Eva, la donna che ritrova migliaia di volti cancellati dalla pulizia etnica

Antropologa, polacca, candidata al Nobel per la pace, la Klonowski è l'unica donna incaricata di dare un'identità a chi l'ha persa nelle fosse comuni dell'ex Jugoslavia. Dice: «Le ossa non muoiono mai. Sopporto qualunque tipo di orrore ma non la disperazione delle famiglie»

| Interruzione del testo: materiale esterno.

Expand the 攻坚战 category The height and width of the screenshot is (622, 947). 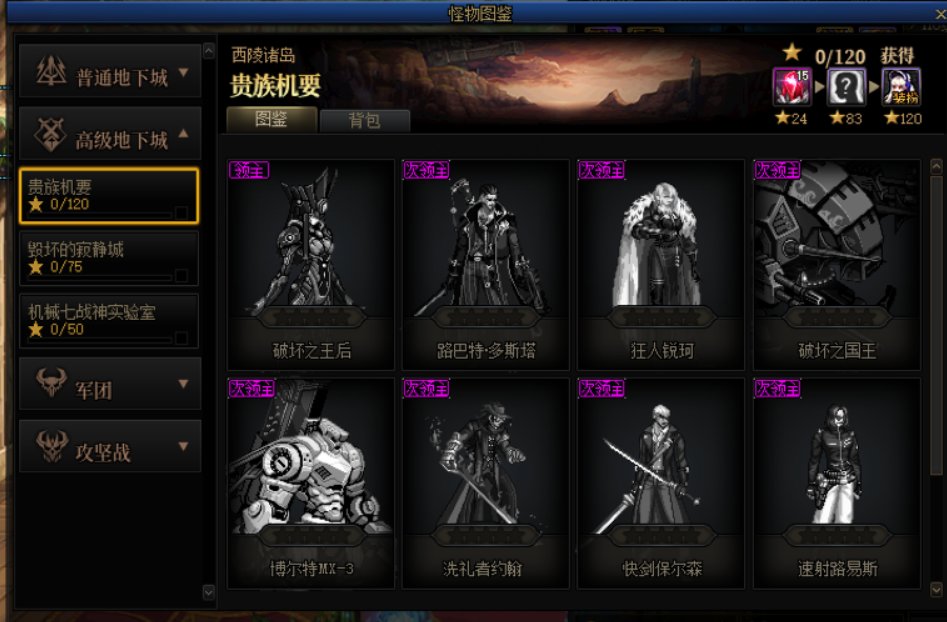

«Ci sono momenti in cui penso che avrei dato il meglio di me come commessa di una profumeria...» Eva Klonowski ha un sorriso contagioso e il gusto della battuta non le manca mai. Capita quando spendi la tua vita a leggere cosa c'è scritto nelle ossa. Polacca, ma cittadina islandese, 62 anni, già candidata al premio Nobel per la pace, è il numero uno degli antropologhi legali, ma lei si definisce un becchino, incaricati dalla Commissione internazionale sui dispersi di dare un nome e una vita alle migliaia di vittime della guerra in Jugoslavia. Uno per uno. A costo di scavare fino al centro della terra. Unica donna e unica straniera del gruppo, con una sola missione: riesumare la pulizia etnica, restituire a un Paese intero la sua memoria. Un'operazione mai nemmeno tentata prima. Due terzi dei corpi ritrovati sono passati dalle sue mani, quasi diciassettemila vittime sepolte in trecento fosse comuni. «Le ossa rivelano non solo l'identità di qualcuno ma come è stato ucciso, torturato o sepolto. Le ossa non muoiono mai...». Ma a lei non basta determinare l'età, l'altezza, il nome. Pur di restituire ai parenti delle vittime di Srebrenica qualcosa su cui piangere ha lavorato anche gratis. Ti spiega: «Ricordo una mamma, frugava in una fossa, stava quasi sprofondando. Aveva riconosciuto il pattino di suo figlio: voleva morire lì». E aggiunge: «Posso sopportare di stare tutto in una tomba, posso anche sopportare il puzzo, ma la disperazione e il dolore delle famiglie è la parte peggiore del mio lavoro». Perchè Eva sa cosa vuol dire separarsi dai propri cari. Nel 1981 quando nella sua Polonia fu dichiarata la legge marziale lei per caso si trovava in Austria. Decise di non tornare più e chiedere asilo politico all'Islanda.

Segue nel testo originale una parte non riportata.